◆ What is being asked
Your answer is every line of the material below in which the string "screenshot" occurs.

◆ Dataset excerpts
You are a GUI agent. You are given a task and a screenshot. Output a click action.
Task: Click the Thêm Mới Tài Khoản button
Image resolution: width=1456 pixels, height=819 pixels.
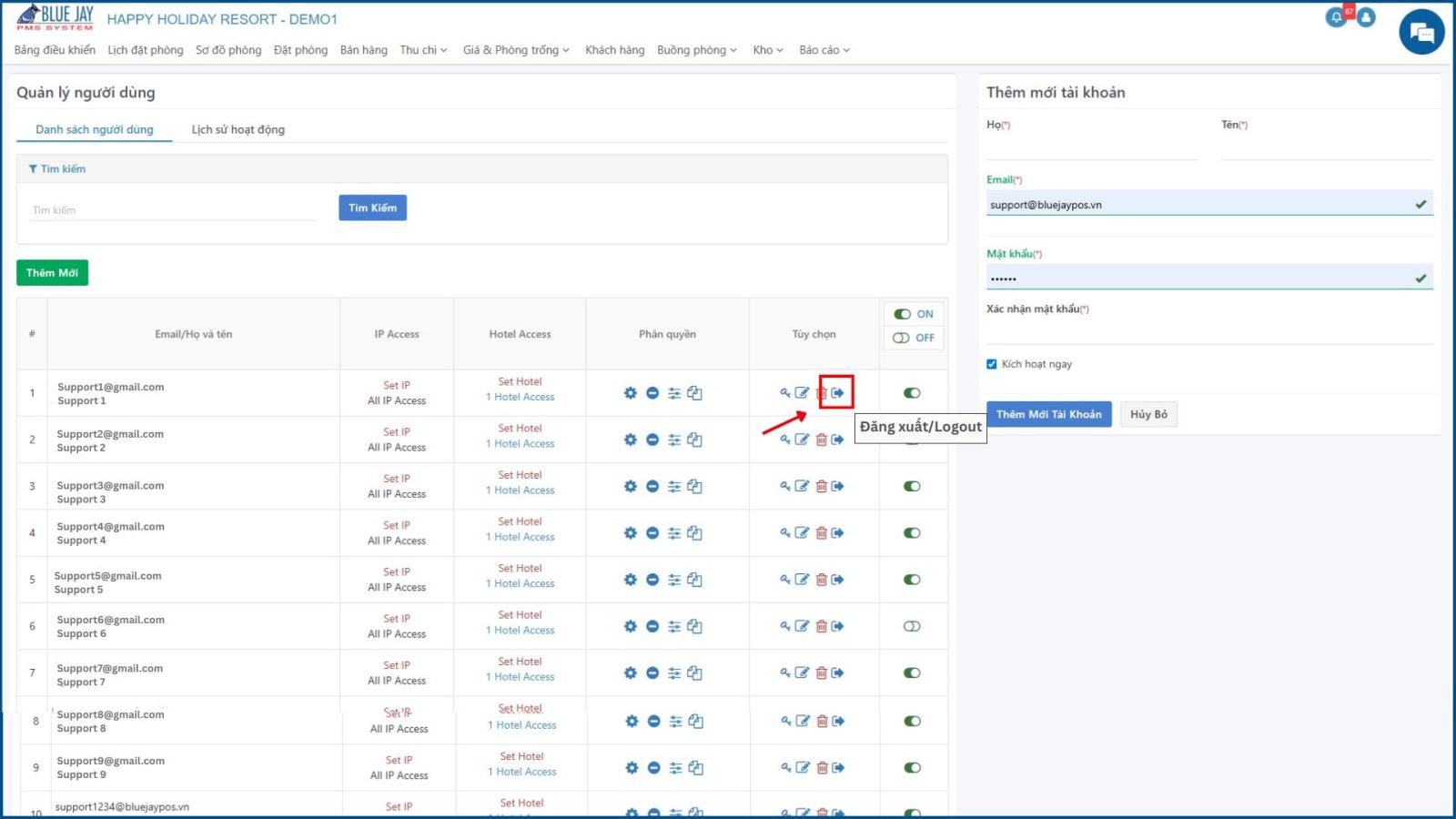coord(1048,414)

==

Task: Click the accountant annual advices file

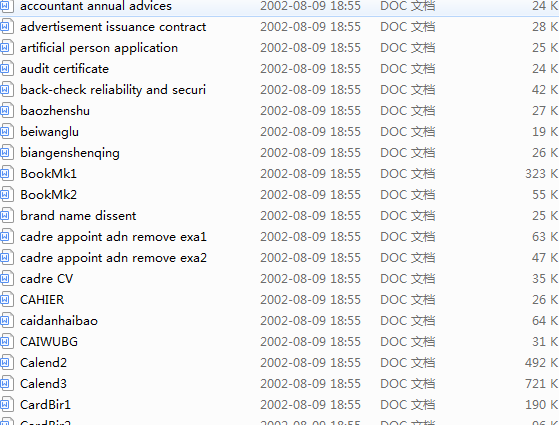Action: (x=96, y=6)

--

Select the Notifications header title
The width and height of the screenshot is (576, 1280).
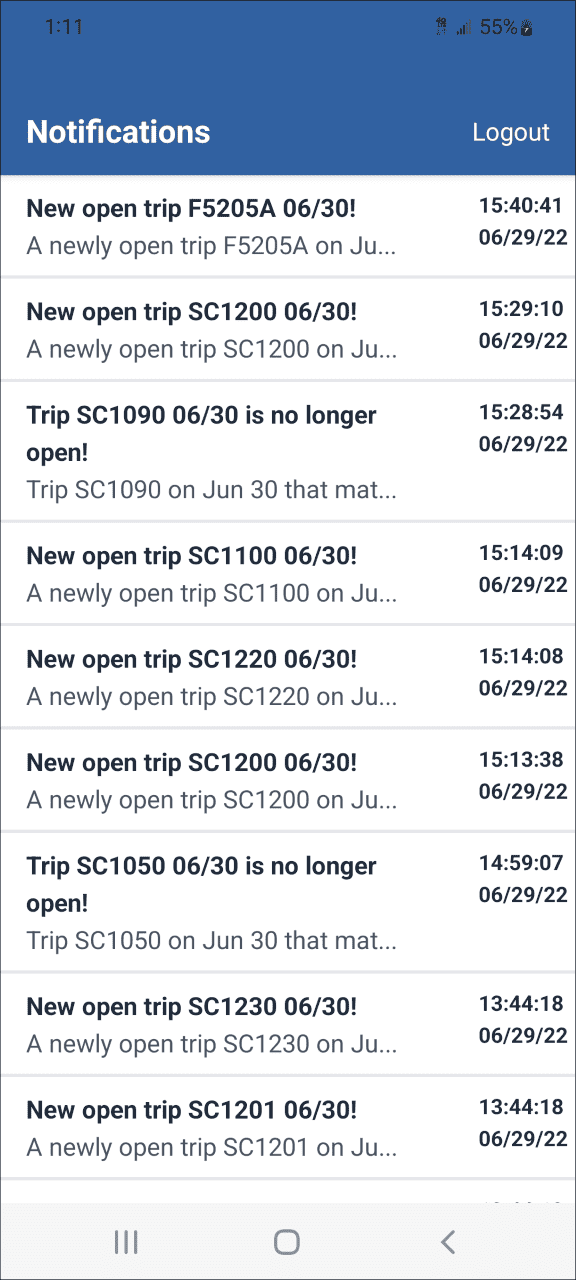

◆ Solution to this problem
You are a GUI agent. You are given a task and a screenshot. Output a click action.
The width and height of the screenshot is (576, 1280).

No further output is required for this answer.